Speaking to The Irish Times, Mr Varadkar said he still holds to that view in his present post as Minister for Health.
However, he said he wants the new legislation to allow for a ban, but only with the agreement of Mr Donohoe.
“Essentially, what I’d like to have in the legislation is a provision enabling restrictions on the advertising and sponsorship related to sport, but that would only happen with the agreement of the Minister for Transport, Tourism and Sport being satisfied that alternative funding was in place.
“The other way of going about it is not to provide for anything in legislation until that happens, but I think if you do that it may never happen.

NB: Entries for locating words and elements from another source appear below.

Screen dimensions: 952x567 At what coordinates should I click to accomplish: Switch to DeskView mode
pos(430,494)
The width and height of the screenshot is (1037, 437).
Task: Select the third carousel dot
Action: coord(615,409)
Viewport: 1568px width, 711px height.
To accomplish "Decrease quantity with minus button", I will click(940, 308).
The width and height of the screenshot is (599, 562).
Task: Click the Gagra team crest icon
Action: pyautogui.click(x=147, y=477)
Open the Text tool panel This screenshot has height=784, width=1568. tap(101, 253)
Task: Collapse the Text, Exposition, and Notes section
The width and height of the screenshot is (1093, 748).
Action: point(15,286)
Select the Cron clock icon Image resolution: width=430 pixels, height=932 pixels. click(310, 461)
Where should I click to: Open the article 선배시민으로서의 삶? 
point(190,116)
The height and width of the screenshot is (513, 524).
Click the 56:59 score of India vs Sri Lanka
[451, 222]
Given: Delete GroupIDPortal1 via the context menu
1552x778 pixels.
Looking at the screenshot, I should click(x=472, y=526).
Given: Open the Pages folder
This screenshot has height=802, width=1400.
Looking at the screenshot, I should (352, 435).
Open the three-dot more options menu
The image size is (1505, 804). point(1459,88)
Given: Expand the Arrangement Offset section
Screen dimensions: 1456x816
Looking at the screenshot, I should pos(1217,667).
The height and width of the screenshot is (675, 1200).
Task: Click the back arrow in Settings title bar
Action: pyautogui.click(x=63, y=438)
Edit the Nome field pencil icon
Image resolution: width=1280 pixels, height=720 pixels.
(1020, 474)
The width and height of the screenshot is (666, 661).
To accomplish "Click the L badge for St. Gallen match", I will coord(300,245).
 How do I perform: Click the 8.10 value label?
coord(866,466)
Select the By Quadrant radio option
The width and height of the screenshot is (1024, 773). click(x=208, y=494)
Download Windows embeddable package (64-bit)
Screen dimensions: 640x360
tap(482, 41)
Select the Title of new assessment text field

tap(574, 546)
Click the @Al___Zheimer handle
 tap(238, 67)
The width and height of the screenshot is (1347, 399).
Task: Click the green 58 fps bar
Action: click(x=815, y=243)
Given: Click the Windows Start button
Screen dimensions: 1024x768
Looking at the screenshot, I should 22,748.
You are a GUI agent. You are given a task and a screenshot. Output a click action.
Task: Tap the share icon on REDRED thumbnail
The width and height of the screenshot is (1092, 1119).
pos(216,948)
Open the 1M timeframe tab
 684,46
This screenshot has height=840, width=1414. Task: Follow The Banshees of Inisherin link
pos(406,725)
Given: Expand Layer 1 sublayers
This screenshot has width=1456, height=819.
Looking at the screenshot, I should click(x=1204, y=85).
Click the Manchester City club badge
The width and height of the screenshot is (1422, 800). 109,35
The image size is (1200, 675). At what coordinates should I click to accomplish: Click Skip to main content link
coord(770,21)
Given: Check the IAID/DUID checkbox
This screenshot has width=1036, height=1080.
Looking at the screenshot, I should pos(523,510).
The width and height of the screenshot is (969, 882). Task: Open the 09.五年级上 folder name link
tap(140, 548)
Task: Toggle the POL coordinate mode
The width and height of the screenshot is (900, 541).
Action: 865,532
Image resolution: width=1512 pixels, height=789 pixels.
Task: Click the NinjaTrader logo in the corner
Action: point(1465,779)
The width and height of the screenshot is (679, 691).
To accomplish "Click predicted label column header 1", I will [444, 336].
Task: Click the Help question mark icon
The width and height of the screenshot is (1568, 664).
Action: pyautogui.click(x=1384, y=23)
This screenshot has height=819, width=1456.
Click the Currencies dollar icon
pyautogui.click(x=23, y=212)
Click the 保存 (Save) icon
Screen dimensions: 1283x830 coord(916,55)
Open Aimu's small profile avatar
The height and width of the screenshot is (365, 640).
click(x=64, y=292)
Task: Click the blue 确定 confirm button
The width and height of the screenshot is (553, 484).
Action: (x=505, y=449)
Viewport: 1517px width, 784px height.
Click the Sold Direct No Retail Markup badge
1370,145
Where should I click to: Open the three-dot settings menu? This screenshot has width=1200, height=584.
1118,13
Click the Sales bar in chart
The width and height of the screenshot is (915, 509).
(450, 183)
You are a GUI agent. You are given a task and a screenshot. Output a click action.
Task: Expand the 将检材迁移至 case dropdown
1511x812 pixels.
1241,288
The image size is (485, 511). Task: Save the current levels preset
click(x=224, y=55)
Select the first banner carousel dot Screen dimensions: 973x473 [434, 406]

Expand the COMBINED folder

"It is still my view that if we are going to take drinks companies sponsorship away from sporting organisations, we are going to need, first of all to have a time gap, or lead-in time for that, but secondly we need to identify where the alternative source of finance would come from because sport contributes to health and contributes to the economy," said the Dublin West TD.
A spokeswoman for Mr Donohoe said he was unwilling to change the existing rules unless another funding stream was identified, which seems unlikely at present.
The four main aspects of the Bill will be:
A minimum unit pricing of alcohol to make “cheap alcohol less cheap”;
Calorie and health warning labelling on alcohol;
The structural separation of alcohol from other goods in shops and supermarkets;
Some advertising and sponsorship restrictions.
The minimum unit pricing is not intended to have an impact on higher end or specialist alcohol products but instead is focused on cheaper drink often used by “hazardous or harmful” drinkers, according to a Department of Health paper.
Other measures include the limiting of alcohol sponsorship on radio and television to evening hours only, as well as to over-18 films in the cinema; restrictions on outdoor advertising from 2018; and setting limits on how alcohol is portrayed in adverts.